On 28 Aug 2014, at 3:02 am, Mike Belopuhov <m...@belopuhov.com> wrote:

> On 27 August 2014 08:25, Brad Smith <b...@comstyle.com> wrote:
>> Looking for some testing of the following diff to add Jumbo support for the
>> BCM5714 / BCM5780 and BCM5717 / BCM5719 / BCM5720 / BCM57765 / BCM57766
>> chipsets.
>> 
>> 
> 
> i have tested this on "Broadcom BCM5719" rev 0x01, unknown BCM5719 
> (0x5719001),
> APE firmware NCSI 1.1.15.0  and "Broadcom BCM5714" rev 0xa3, BCM5715
> A3 (0x9003).
> 
> it works, however i'm not strictly a fan of switching the cluster pool to
> larger one for 5714.  wasting another 8k page (on sparc for example) for
> every rx cluster in 90% cases sounds kinda wrong to me.  but ymmv.

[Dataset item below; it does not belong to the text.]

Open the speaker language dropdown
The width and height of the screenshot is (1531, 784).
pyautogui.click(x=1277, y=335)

this is what MCLGETI was invented to solve though. comparing pre mclgeti to 
what this does:

a 5714 right now without jumbos would have 512 rings entries with 2048 bytes on 
each. 2048 * 512 is a 1024k of ram. if we bumped the std ring up to jumbos by 
default, 9216 * 512 would eat 4608k of ram.

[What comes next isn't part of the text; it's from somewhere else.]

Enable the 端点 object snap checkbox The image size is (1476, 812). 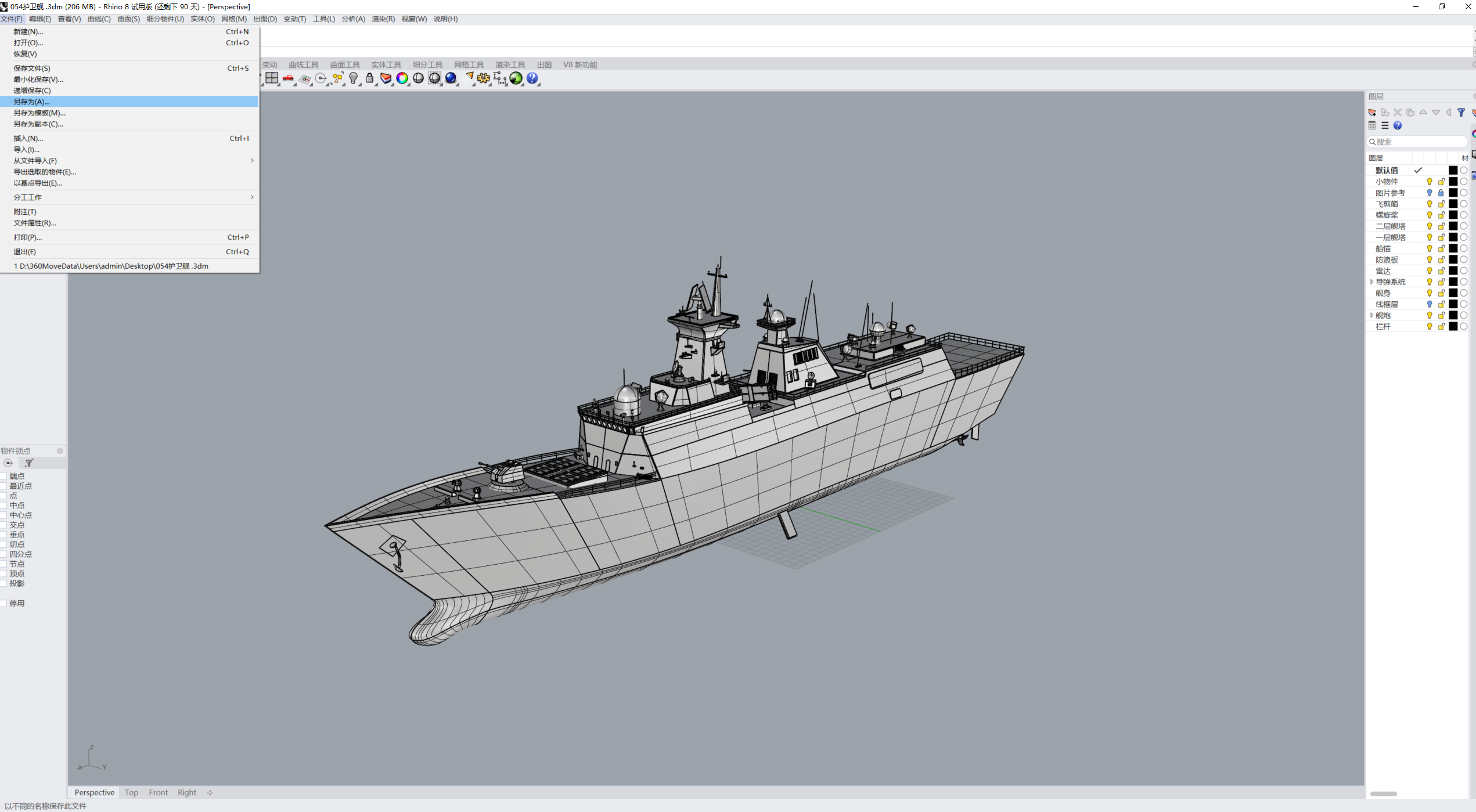3,476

my boxes with bge with mclgeti generally sit around 40 clusters, but sometimes 
end up around 80. 80 * 9216 is 720k. we can have jumbos and still be ahead.

if you compare the nics with split rings: 512 * 2048 + 256 * 9216 is ~3.3M. the 
same chip with mclgeti and only doing a 1500 byte workload would be 80 * 2048 + 
17 * 9216, or 300k.

> 
> apart from that there's a deficiency in the diff itself.  you probably want
> to change MCLBYTES in bge_rxrinfo to bge_rx_std_len otherwise statistics
> look wrong.

yeah.

i have tested both 1500 and 9000 mtus on a 5714 and it is working well. as you 
say, 5719 seems to be fine too, but ive only tested it with mtu 1500. ill test 
9k tomorrow.

it needs tests on older chips too though.